Eritrea’s Pharmacovigilance Program Tops All African Countries

Eritrean Pharmacovigilance program tops African monitoring of adverse drug reactions reports
Since 2015, Eritrea’s National Pharmacovigilance Centre has carried out analysis of domestic adverse drug reaction reports, to better understand medicines-related issues in the country, and rely less on safety information from external sources.

PRESS RELEASE

According to the reports of the Uppsala Monitoring Center (Sweden) and the WHO collaborating center for international drug monitoring, Eritrea tops all African countries incompleteness and the number of submitted drug safety reports to the global database.

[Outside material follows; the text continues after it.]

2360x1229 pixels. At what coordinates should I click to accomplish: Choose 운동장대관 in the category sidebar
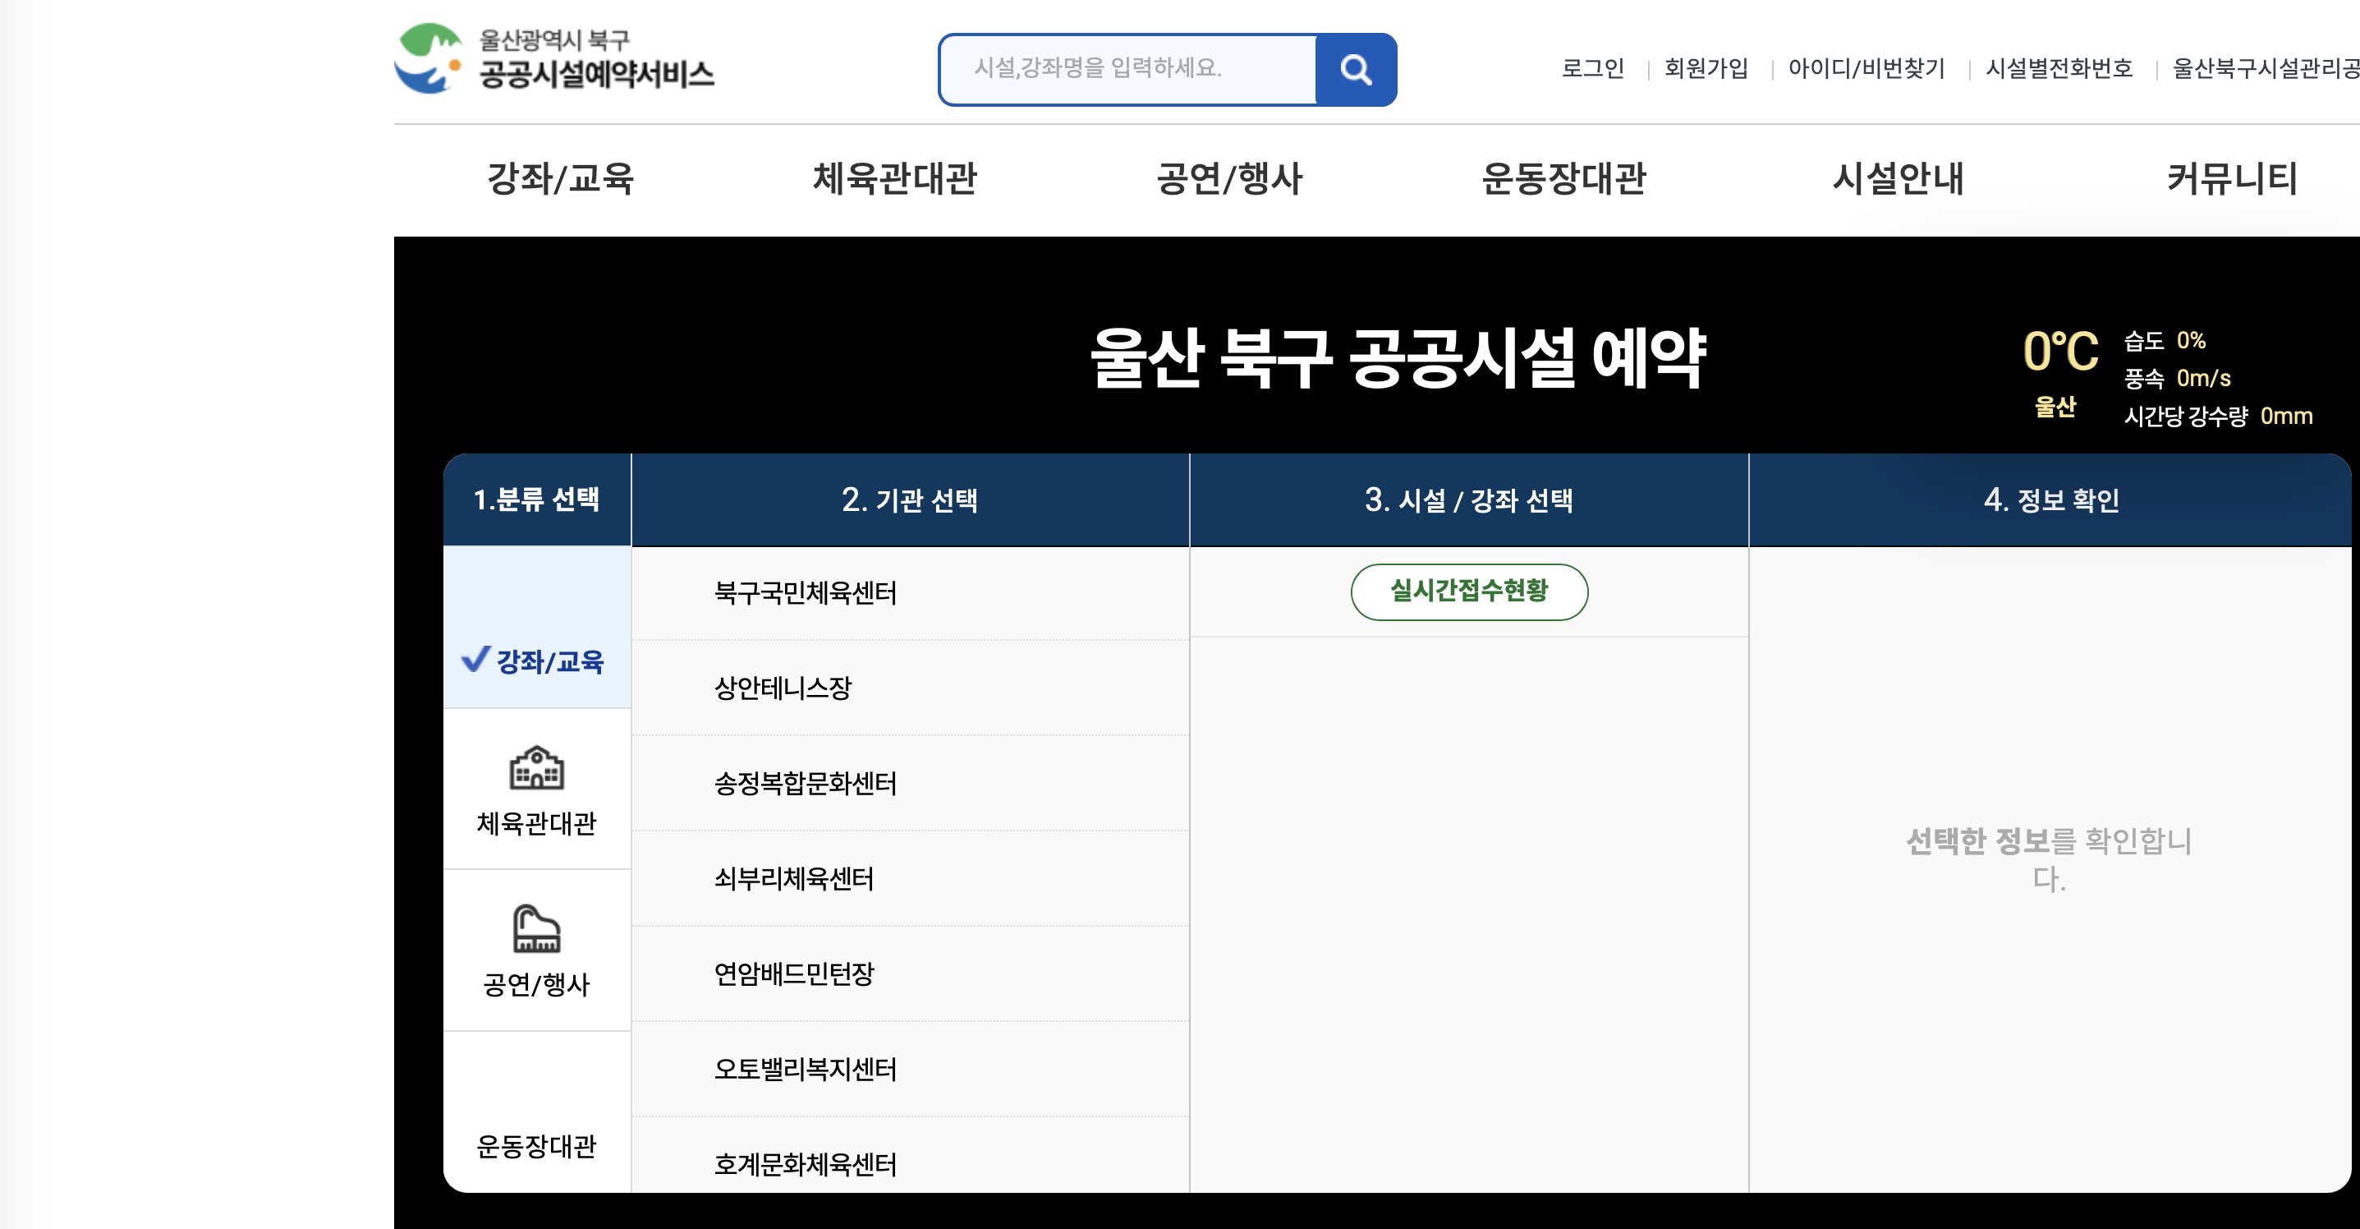(x=536, y=1146)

As a result, the Eritrean Pharmacovigilance program detected 11 new drug safety issues which were previously unknown to global scientific community and manufacturers.



These identified safety issues have been communicated internationally in peer-reviewed international journals and some have received global attention entailing policy changes in the Eritrean Healthcare system.

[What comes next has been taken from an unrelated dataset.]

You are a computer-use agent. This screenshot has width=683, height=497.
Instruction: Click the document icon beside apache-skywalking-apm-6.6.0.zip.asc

WHO-IGAD joint benchmarking assessment on the Eritrean medicines regulation system was also conducted in March 2017. The Eritrean Pharmacovigilance program achieved the desired maturity level set by the WHO.

The assessors reported that rapid benchmarking of Eritrea attests that Pharmacovigilance function is performed at maturity LEVEL THREE indicating a local strength that can provide technical support in regional harmonization initiatives.

Eritrea, along with two other countries, (the Netherlands and Peru), who have broken new ground in Pharmacovigilance, are invited to share their success stories in the upcoming 40th Anniversary of the Uppsala Monitoring Centre that will take place in May 2018.

It is to be recalled that, in April 2016 the Ministry of Health had offered a one-week advanced Pharmacovigilance Course in which 17 countries from Africa and beyond participated.